The definition says that:
Suppose $D \subseteq R$.
$\{f_n(x)\}$ uniform converging to $f(x)$ in $D$ if any $\epsilon > 0$ , $\exists N(\epsilon)$, such that for any $n > N(\epsilon)$ and any $x \in D$:
$|f_n(x) - f(x)| < \epsilon$
I need to prove uniform convergence for $\{f_n(x)\} = x^n$, where $0 \leq x \leq \frac{1}{2}.$ Can you please solve this in detail? I couldn't find examples on youtube so I'm here wish you can help me. thanks!
Here's a rough sketch for how you might determine $N(\epsilon)$. Note this is definitely not in the form of a rigorous proof and there are several unjustified statements left for you to think about.

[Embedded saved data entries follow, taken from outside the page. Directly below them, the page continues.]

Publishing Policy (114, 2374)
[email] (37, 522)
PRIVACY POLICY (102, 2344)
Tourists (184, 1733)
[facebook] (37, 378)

We can show that $f_n(x) \to 0$ as $n \to \infty$ for all $x$ in $D = \lbrack0, 1/2\rbrack$. Given $\epsilon > 0$, you need to determine an $N = N(\epsilon)$ such that $n \geq N$ implies for all $x \in D$ that $|f_n(x) - f(x)| = x^n < \epsilon$. Since $|f_n(x) - f(x)| = x^n$ is maximized in $D$ at $x = 1/2$ (why?), you need $N$ large enough that $(1/2)^N < \epsilon$ (which will in turn make $(1/2)^n < \epsilon$ for $n \geq N$). So $$ N > -\log_2 \epsilon $$ must hold. Hence you can choose $N = \max\{\lceil -\log_2 \epsilon \rceil, 1\}$.